> **Exercise set**:
1. Output the part of the eye pain text below starting with "Diagnosis and Treatment of" and going on through "without proper treatment.", copied word for word.
2. Answer these questions from the eye pain text below:
(a) What other name does the text give for computer eye syndrome?
(b) What is inflammation of the iris called?
(c) What two causes does the text give for eye pain coming from behind the eyes?

Eye Pain

Image of a woman rubbing her eyes.

Eye pain is not normal and should always be checked by your eye care professional. It is especially urgent if the pain comes with any of the following symptoms:

  • The pain is intense and sudden.
  • Your eye is injured or is being irritated by a foreign object.
  • The pain comes with sensitivity to light or blurry vision.
  • You have a history of glaucoma.
  • The pain is accompanied by redness and discharge.
  • You recently underwent any type of eye surgery.

Diagnosis and Treatment of Eye Pain

The location of the eye pain is a prime indicator of what the trouble might be. For instance, pain that feels like it is coming from within the eye or from the surface of the eye (the cornea), could indicate the following problems:

  • A foreign object stuck in the eye. Sand, wood slivers, metal shavings, glass, sand, and many types of liquids can irritate the extremely sensitive cornea.
  • Corneal abrasions. These occur when the surface of the eye is scratched. While minor abrasions can heal on their own, many lead to infection without proper treatment.
  • Dry eyes. While not usually a medical emergency, if your eyes are not tearing enough for proper lubrication of the cornea, this can lead to corneal abrasions.
  • Conjunctivitis or “pink eye.” This infection and swelling of the eyelid membrane can be very contagious.
  • Bacterial or fungal eye infections such as Acanthamoeba keratitis.
  • Inflammation of the iris, called “Iritis.”
  • Poor contact lens hygiene or poorly fitting lenses.

Any direct injury to the eye, such as being scratched by an animal, should be handled immediately by an eye care professional.

Eye pain coming from behind your eyes can often be attributed to either migraines or sinus pressure/infection. Although neither of these conditions are medical emergencies, they do need to be addressed, particularly if they are severe and recurring.

Pain emanating from around the eyes can signal any of the following:

  • A stye. This condition starts out resembling a pimple on your eyelid and can eventually cause the whole eyelid to swell.
  • Computer eye syndrome. Also called computer vision syndrome, this can be remedied by taking more rest breaks during work to refocus and relax your eyes, and setting up your workstation more ergonomically.
  • Optic neuropathy. This condition is very serious and can cause vision loss.

Contact your eye care provider immediately if you are experiencing eye pain. Prompt diagnosis and treatment can save your sight.

> **The data**:
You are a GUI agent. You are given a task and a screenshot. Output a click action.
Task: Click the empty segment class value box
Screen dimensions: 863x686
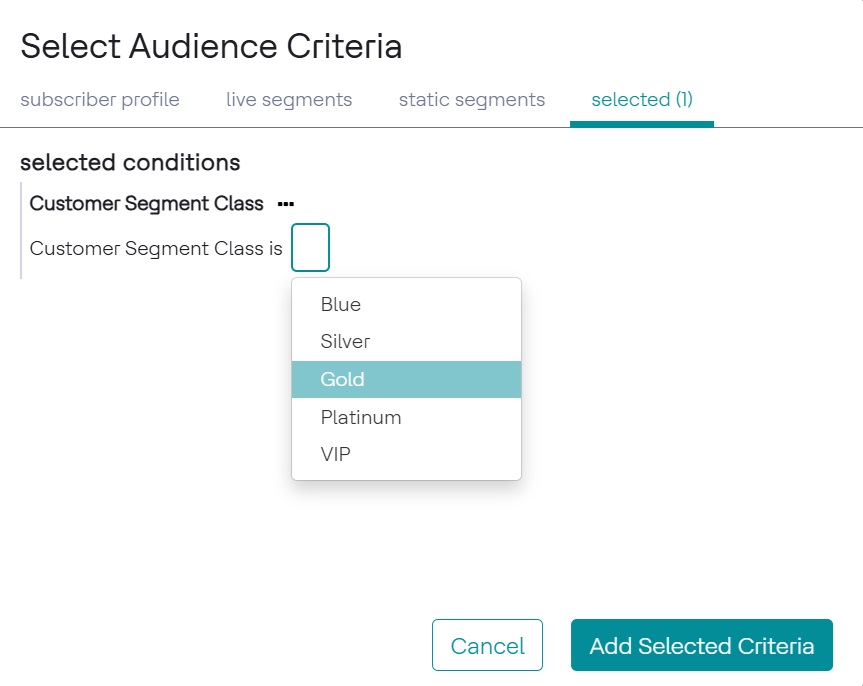coord(310,248)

> **Task-by-task answers**:
1.
Diagnosis and Treatment of Eye Pain

The location of the eye pain is a prime indicator of what the trouble might be. For instance, pain that feels like it is coming from within the eye or from the surface of the eye (the cornea), could indicate the following problems:

  • A foreign object stuck in the eye. Sand, wood slivers, metal shavings, glass, sand, and many types of liquids can irritate the extremely sensitive cornea.
  • Corneal abrasions. These occur when the surface of the eye is scratched. While minor abrasions can heal on their own, many lead to infection without proper treatment.

2.
(a) Computer vision syndrome.
(b) Iritis.
(c) Migraines or sinus pressure/infection.